As an aspiring day trader, you need to keep up with emerging trends in the market and stay on top of changes that can affect your day to day trading. That is why it is so important to understand the SEC’s tick pilot program.

In October 2016, the SEC began a program to move the tick size of stocks from 1 cent to 5 cents for certain small capitalization stocks. Why? That is the operative question. Well, the main reason is to study the effect of tick size on liquidity and trading of small-cap stocks. The program is set to run for two years, so that regulators can assess whether larger tick sizes help improve the quality of the stocks. Basically, whether the wider tick sizes will entice larger banks or market makers to enter into that market and help reduce volatility and increase liquidity.

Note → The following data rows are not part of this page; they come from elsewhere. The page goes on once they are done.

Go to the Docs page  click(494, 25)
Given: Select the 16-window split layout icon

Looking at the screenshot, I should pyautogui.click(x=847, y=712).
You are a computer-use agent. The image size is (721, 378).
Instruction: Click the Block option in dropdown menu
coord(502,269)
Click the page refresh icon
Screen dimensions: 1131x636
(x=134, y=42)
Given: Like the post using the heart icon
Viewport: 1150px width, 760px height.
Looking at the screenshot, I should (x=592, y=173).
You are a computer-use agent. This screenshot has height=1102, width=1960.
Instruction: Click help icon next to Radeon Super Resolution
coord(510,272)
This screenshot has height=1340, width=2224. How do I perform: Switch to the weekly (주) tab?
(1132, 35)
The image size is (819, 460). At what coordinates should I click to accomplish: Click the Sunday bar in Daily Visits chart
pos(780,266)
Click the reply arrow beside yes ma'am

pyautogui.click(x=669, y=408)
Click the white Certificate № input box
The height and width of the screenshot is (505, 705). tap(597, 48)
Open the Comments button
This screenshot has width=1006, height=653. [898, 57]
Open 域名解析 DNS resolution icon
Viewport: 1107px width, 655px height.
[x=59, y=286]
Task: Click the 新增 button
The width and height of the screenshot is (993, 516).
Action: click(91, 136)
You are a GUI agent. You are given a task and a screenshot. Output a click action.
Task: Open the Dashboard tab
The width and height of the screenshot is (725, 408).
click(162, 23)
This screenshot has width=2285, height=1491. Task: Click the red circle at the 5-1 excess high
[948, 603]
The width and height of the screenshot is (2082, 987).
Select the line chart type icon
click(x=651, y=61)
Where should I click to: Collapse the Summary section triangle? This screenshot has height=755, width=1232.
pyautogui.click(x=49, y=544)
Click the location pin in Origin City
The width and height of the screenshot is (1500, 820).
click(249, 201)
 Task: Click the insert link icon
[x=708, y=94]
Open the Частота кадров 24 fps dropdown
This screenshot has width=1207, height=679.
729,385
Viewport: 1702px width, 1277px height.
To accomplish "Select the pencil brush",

How does this affect day traders and interactive brokers alike?  Well, more volatility is good for day traders. You want stocks that are poised to move a lot on a particular day. That is where day traders make their money. Remember, day trading is not investing. As a day trader, you are not sitting on a pile of shares, hoping that they are going to jump in value and provide you with real profit or dividends. Your job is to find stocks that are moving quickly and get in and get out with a piece of the profits.

Decreased volatility is not a net gain for day traders. But, the good news is that this only really affects 1200 small-cap stocks right now. There is no wholesale change to the market.

What this stems from is the SEC’s decision in the early 2000s to switch the NASDAQ and NYSE over to a decimal system for tick prices, like the rest of the world, so that stocks could be traded at any price point between 0 and 100. It was geared toward making the market easier for foreign investors to understand, so that they would inject their capital into the market in an easier manner.

Later on, some think that initial public offerings, or IPOs, for smaller companies decreased, because the smaller tick size, discouraged large investment banks from getting involved. They did not see the point in messing around with such little potential profit margins.